Segment Start: Input records
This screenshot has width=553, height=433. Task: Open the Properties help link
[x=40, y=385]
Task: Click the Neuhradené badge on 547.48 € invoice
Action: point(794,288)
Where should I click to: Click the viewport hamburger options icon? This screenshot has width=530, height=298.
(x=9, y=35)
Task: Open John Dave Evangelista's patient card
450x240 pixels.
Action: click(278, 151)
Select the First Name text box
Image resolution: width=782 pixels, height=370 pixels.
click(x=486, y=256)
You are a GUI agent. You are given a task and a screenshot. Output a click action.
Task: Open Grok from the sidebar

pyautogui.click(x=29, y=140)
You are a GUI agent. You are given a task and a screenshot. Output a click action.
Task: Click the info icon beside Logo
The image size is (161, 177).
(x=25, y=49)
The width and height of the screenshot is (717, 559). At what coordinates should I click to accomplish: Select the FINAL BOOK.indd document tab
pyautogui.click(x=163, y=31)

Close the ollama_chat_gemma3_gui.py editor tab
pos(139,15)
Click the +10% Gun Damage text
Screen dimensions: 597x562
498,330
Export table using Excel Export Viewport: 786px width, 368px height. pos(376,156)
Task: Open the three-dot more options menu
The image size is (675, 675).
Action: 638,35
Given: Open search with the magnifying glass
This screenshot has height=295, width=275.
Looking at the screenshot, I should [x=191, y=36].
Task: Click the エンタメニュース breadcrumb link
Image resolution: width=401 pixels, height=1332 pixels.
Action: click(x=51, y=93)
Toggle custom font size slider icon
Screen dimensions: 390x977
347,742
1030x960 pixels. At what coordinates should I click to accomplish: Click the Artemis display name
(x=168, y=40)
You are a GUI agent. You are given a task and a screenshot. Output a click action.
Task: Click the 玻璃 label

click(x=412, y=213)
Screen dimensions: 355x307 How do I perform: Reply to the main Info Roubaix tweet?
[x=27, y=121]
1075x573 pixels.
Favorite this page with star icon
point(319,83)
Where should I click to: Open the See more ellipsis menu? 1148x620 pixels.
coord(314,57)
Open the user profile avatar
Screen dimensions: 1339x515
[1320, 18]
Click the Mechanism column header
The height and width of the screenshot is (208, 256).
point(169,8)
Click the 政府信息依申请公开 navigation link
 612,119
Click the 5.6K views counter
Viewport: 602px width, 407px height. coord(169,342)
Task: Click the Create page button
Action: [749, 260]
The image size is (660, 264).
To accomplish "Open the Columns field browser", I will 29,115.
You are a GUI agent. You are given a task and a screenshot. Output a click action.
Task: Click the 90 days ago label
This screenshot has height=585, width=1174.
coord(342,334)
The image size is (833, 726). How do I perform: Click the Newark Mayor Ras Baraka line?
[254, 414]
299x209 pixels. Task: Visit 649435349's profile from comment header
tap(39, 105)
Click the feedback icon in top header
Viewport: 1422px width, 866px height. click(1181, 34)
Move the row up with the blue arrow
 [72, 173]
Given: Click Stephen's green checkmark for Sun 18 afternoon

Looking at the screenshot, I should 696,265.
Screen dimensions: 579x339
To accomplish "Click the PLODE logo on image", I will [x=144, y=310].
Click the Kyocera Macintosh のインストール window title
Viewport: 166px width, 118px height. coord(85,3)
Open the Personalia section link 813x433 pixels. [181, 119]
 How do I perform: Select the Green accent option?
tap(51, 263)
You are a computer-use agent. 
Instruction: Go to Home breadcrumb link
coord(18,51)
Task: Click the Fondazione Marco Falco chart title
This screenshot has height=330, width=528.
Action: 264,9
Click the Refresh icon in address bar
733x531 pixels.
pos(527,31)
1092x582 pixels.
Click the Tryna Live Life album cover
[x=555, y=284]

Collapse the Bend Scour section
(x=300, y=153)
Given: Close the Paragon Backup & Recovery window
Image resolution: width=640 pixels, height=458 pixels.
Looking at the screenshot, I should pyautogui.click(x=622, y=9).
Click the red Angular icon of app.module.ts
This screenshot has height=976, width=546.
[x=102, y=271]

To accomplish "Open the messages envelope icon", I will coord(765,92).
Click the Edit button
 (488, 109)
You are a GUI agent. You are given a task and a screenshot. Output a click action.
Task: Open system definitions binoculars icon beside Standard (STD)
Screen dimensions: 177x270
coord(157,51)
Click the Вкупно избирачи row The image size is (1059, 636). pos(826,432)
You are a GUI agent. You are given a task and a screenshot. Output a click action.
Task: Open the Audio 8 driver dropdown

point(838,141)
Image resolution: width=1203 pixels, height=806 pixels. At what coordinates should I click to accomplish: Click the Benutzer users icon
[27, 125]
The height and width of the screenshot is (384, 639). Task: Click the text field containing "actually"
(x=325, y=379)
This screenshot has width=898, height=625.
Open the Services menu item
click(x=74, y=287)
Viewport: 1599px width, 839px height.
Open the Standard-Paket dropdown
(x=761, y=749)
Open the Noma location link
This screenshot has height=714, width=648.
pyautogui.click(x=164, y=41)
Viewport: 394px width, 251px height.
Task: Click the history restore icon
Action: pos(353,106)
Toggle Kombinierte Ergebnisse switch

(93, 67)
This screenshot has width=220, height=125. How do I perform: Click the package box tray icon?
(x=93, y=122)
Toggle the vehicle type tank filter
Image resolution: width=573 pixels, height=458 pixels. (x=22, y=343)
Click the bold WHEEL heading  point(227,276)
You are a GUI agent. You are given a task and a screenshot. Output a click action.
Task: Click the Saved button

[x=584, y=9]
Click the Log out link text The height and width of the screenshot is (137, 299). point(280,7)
Segment End: Input records
- _Exercise_: Whatever appears in the data above should be set down again exactly.

- _Result of the task_:
This screenshot has width=553, height=433. Task: Open the Properties help link
[x=40, y=385]
Task: Click the Neuhradené badge on 547.48 € invoice
Action: point(794,288)
Where should I click to: Click the viewport hamburger options icon? This screenshot has width=530, height=298.
(x=9, y=35)
Task: Open John Dave Evangelista's patient card
450x240 pixels.
Action: click(278, 151)
Select the First Name text box
Image resolution: width=782 pixels, height=370 pixels.
click(x=486, y=256)
You are a GUI agent. You are given a task and a screenshot. Output a click action.
Task: Open Grok from the sidebar

pyautogui.click(x=29, y=140)
You are a GUI agent. You are given a task and a screenshot. Output a click action.
Task: Click the info icon beside Logo
The image size is (161, 177).
(x=25, y=49)
The width and height of the screenshot is (717, 559). At what coordinates should I click to accomplish: Select the FINAL BOOK.indd document tab
pyautogui.click(x=163, y=31)

Close the ollama_chat_gemma3_gui.py editor tab
pos(139,15)
Click the +10% Gun Damage text
Screen dimensions: 597x562
498,330
Export table using Excel Export Viewport: 786px width, 368px height. pos(376,156)
Task: Open the three-dot more options menu
The image size is (675, 675).
Action: 638,35
Given: Open search with the magnifying glass
This screenshot has height=295, width=275.
Looking at the screenshot, I should [x=191, y=36].
Task: Click the エンタメニュース breadcrumb link
Image resolution: width=401 pixels, height=1332 pixels.
Action: click(x=51, y=93)
Toggle custom font size slider icon
Screen dimensions: 390x977
347,742
1030x960 pixels. At what coordinates should I click to accomplish: Click the Artemis display name
(x=168, y=40)
You are a GUI agent. You are given a task and a screenshot. Output a click action.
Task: Click the 玻璃 label

click(x=412, y=213)
Screen dimensions: 355x307 How do I perform: Reply to the main Info Roubaix tweet?
[x=27, y=121]
1075x573 pixels.
Favorite this page with star icon
point(319,83)
Where should I click to: Open the See more ellipsis menu? 1148x620 pixels.
coord(314,57)
Open the user profile avatar
Screen dimensions: 1339x515
[1320, 18]
Click the Mechanism column header
The height and width of the screenshot is (208, 256).
point(169,8)
Click the 政府信息依申请公开 navigation link
 612,119
Click the 5.6K views counter
Viewport: 602px width, 407px height. coord(169,342)
Task: Click the Create page button
Action: [749, 260]
The image size is (660, 264).
To accomplish "Open the Columns field browser", I will 29,115.
You are a GUI agent. You are given a task and a screenshot. Output a click action.
Task: Click the 90 days ago label
This screenshot has height=585, width=1174.
coord(342,334)
The image size is (833, 726). How do I perform: Click the Newark Mayor Ras Baraka line?
[254, 414]
299x209 pixels. Task: Visit 649435349's profile from comment header
tap(39, 105)
Click the feedback icon in top header
Viewport: 1422px width, 866px height. click(1181, 34)
Move the row up with the blue arrow
 [72, 173]
Given: Click Stephen's green checkmark for Sun 18 afternoon

Looking at the screenshot, I should 696,265.
Screen dimensions: 579x339
To accomplish "Click the PLODE logo on image", I will [x=144, y=310].
Click the Kyocera Macintosh のインストール window title
Viewport: 166px width, 118px height. coord(85,3)
Open the Personalia section link 813x433 pixels. [181, 119]
 How do I perform: Select the Green accent option?
tap(51, 263)
You are a computer-use agent. 
Instruction: Go to Home breadcrumb link
coord(18,51)
Task: Click the Fondazione Marco Falco chart title
This screenshot has height=330, width=528.
Action: 264,9
Click the Refresh icon in address bar
733x531 pixels.
pos(527,31)
1092x582 pixels.
Click the Tryna Live Life album cover
[x=555, y=284]

Collapse the Bend Scour section
(x=300, y=153)
Given: Close the Paragon Backup & Recovery window
Image resolution: width=640 pixels, height=458 pixels.
Looking at the screenshot, I should pyautogui.click(x=622, y=9).
Click the red Angular icon of app.module.ts
This screenshot has height=976, width=546.
[x=102, y=271]

To accomplish "Open the messages envelope icon", I will coord(765,92).
Click the Edit button
 (488, 109)
You are a GUI agent. You are given a task and a screenshot. Output a click action.
Task: Open system definitions binoculars icon beside Standard (STD)
Screen dimensions: 177x270
coord(157,51)
Click the Вкупно избирачи row The image size is (1059, 636). pos(826,432)
You are a GUI agent. You are given a task and a screenshot. Output a click action.
Task: Open the Audio 8 driver dropdown

point(838,141)
Image resolution: width=1203 pixels, height=806 pixels. At what coordinates should I click to accomplish: Click the Benutzer users icon
[27, 125]
The height and width of the screenshot is (384, 639). Task: Click the text field containing "actually"
(x=325, y=379)
This screenshot has width=898, height=625.
Open the Services menu item
click(x=74, y=287)
Viewport: 1599px width, 839px height.
Open the Standard-Paket dropdown
(x=761, y=749)
Open the Noma location link
This screenshot has height=714, width=648.
pyautogui.click(x=164, y=41)
Viewport: 394px width, 251px height.
Task: Click the history restore icon
Action: pos(353,106)
Toggle Kombinierte Ergebnisse switch

(93, 67)
This screenshot has width=220, height=125. How do I perform: Click the package box tray icon?
(x=93, y=122)
Toggle the vehicle type tank filter
Image resolution: width=573 pixels, height=458 pixels. (x=22, y=343)
Click the bold WHEEL heading  point(227,276)
You are a GUI agent. You are given a task and a screenshot. Output a click action.
Task: Click the Saved button

[x=584, y=9]
Click the Log out link text The height and width of the screenshot is (137, 299). point(280,7)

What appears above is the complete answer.